この辺の、脚本の表記、尾野真千子さんの語りの演技も、今作らしい繊細な表現だ。
そして、召集令状が届いた時点でカットしてメインタイトル映像に進まずに、一気に夜まで描くことで(厳密にいえば少し違うが)「赤紙が届く前の夫婦の時間」にケジメをつけた展開もお見事だ。
これによって、メインタイトル映像明けは、「召集令状が届いてしまった夫婦の時間」が強調できるわけだから。
寅子はナルシストなのか?
メインタイトル映像明けは、アバンで曖昧にしてあった “寅子の罪悪感” を明確に描いてきた。
寅子「私 自分が
弁護士として出世したいばかりに」
ここで、だいぶ前に書いた「ナルシスト」の話を思い出してほしい。
令和の現代は、孤独や孤立が深刻化しており、最近では「自己肯定感を上げていこう」なんて話題をよく目にするようになった。

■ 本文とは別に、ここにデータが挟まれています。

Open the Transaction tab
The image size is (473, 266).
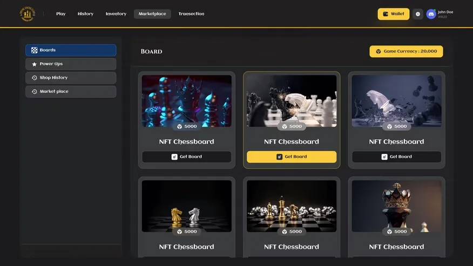pyautogui.click(x=191, y=14)
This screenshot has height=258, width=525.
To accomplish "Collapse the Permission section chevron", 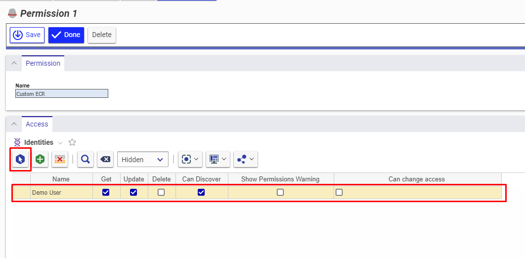I will coord(14,63).
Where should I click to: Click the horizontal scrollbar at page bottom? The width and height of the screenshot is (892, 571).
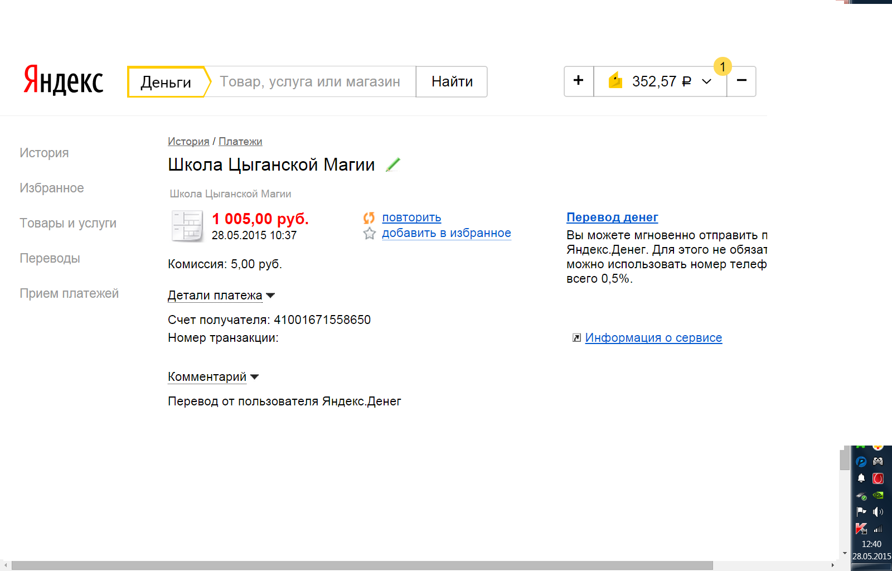tap(362, 565)
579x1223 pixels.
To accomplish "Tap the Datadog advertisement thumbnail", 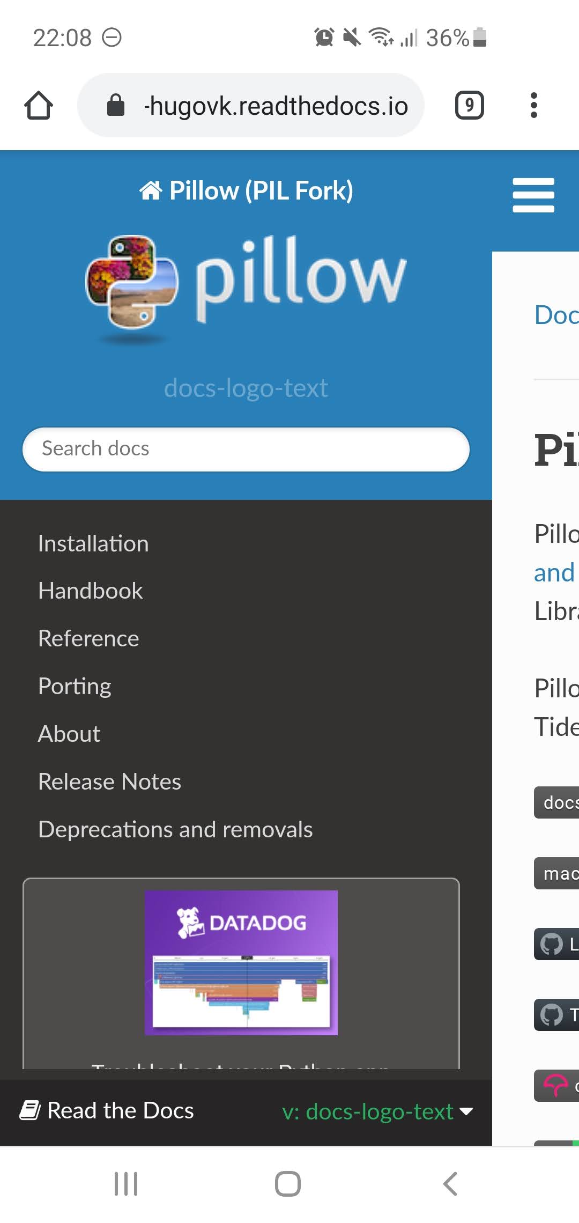I will (x=241, y=963).
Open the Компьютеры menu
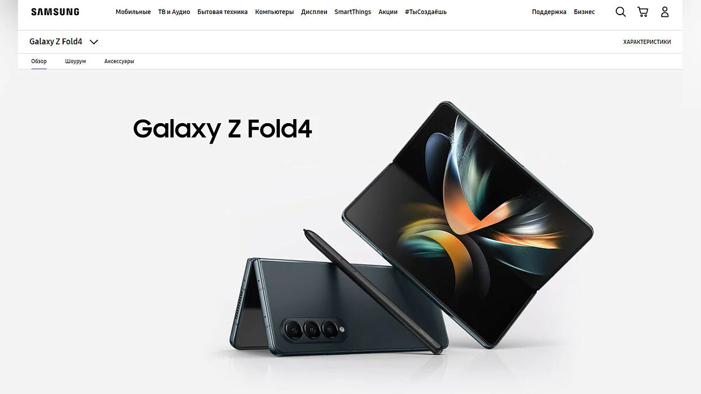 coord(275,12)
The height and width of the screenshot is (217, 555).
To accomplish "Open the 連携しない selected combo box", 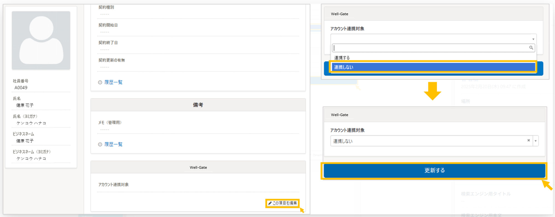I will point(434,141).
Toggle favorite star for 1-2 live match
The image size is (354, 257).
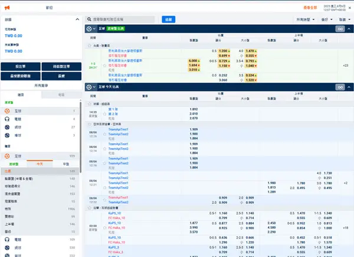[104, 64]
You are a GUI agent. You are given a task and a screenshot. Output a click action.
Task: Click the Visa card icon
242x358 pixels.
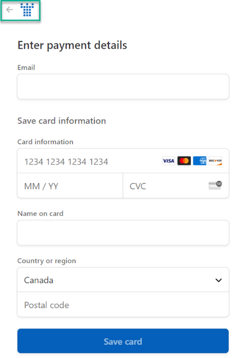pos(168,161)
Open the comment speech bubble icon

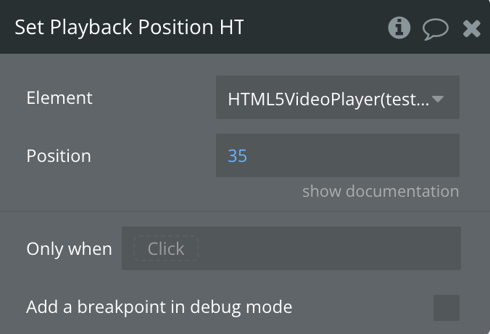coord(436,29)
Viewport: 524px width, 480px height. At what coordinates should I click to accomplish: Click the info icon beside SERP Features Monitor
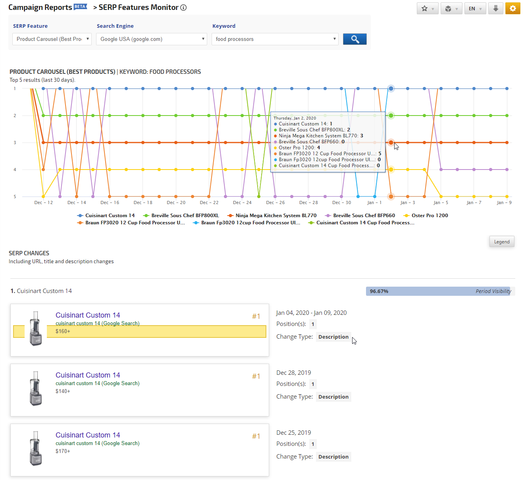[x=183, y=8]
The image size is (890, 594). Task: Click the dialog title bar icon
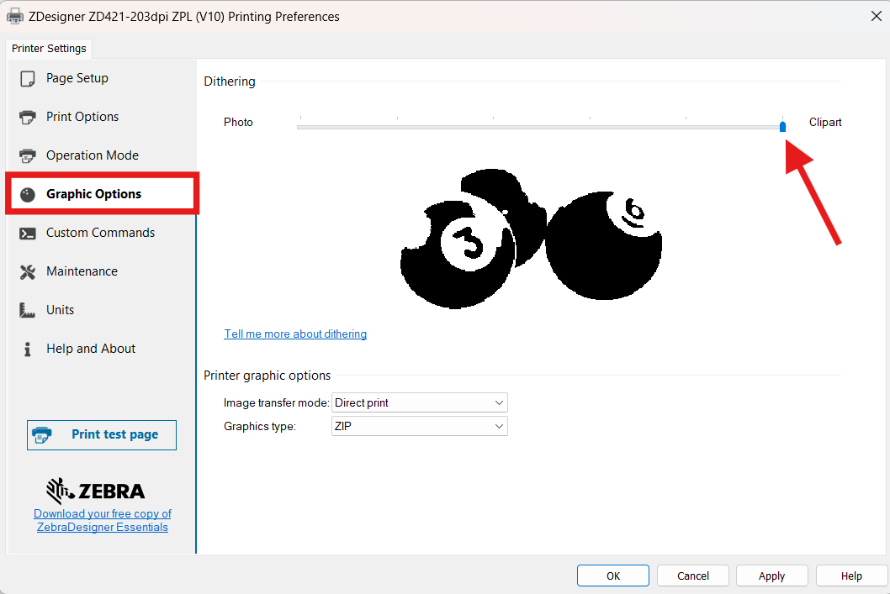pos(15,15)
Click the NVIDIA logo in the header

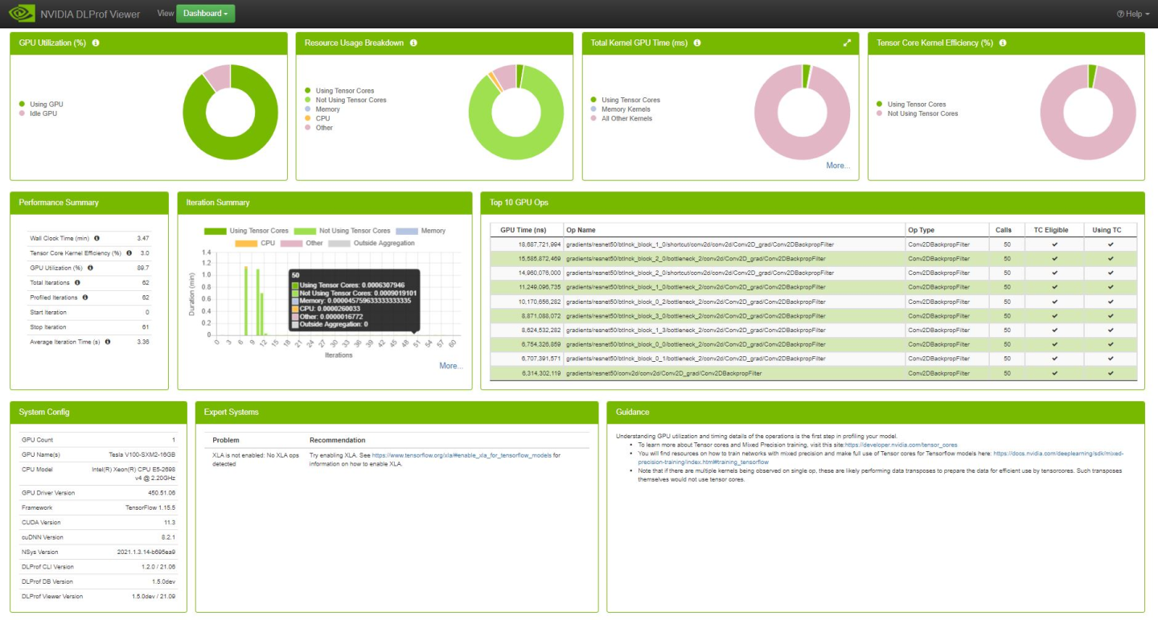22,14
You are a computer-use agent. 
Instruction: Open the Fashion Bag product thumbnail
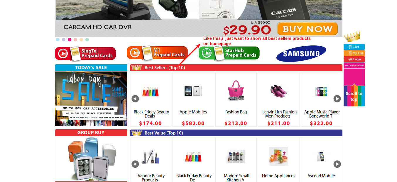tap(236, 91)
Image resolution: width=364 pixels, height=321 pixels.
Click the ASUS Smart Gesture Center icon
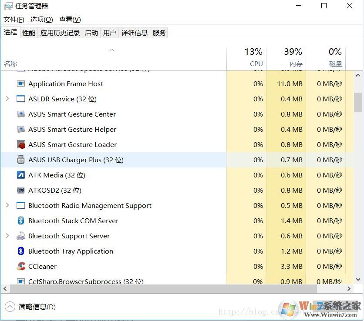tap(21, 114)
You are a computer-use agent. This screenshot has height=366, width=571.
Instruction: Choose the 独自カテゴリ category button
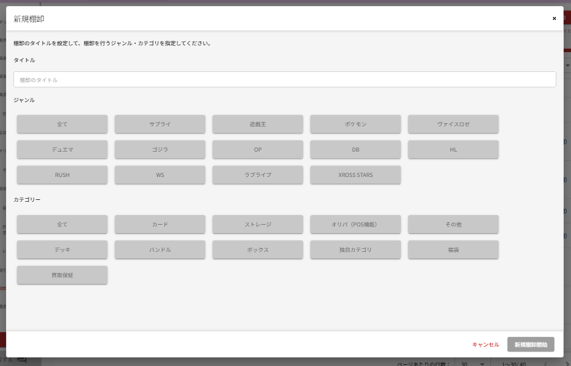[x=356, y=250]
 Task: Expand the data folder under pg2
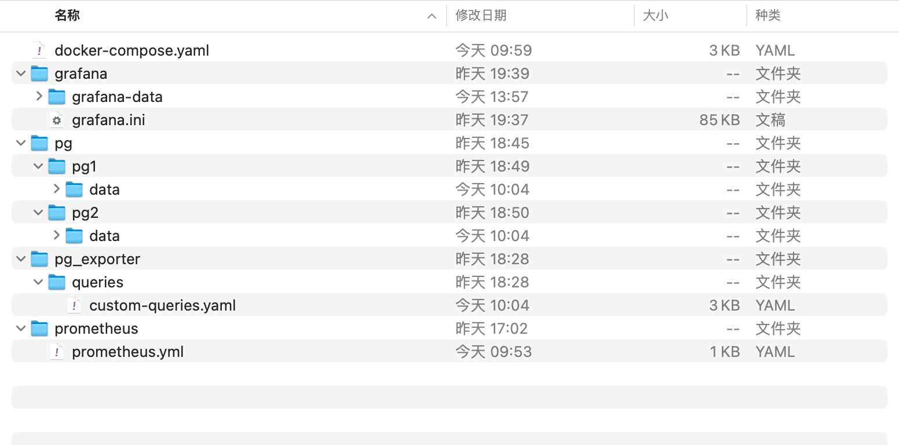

そういう人たち、そういう社会では、ポジティブな考え方として、「ナルシスト」を自分を愛することや自己愛の表現として注目されているのをご存じでは?
最近の多くのナルシストの人は、「他社の評価を必要としない=マジの自己肯定感」と位置付ける。
そして、自分に対しては「もっともっと褒めて!」の一方で、他人には「ぼちぼち短所に気づけよ!!」とやかましく催促する。
では、寅子はナルシストなのか?
私は、寅子はナルシストでないと見ているし、受け止めている。
確かに、「自分が 弁護士として出世したいばかりに」ではあるが。
寅子の行動原理、行動をする理由や意図は、全て “法の下の平等のため” と一貫しているからだ。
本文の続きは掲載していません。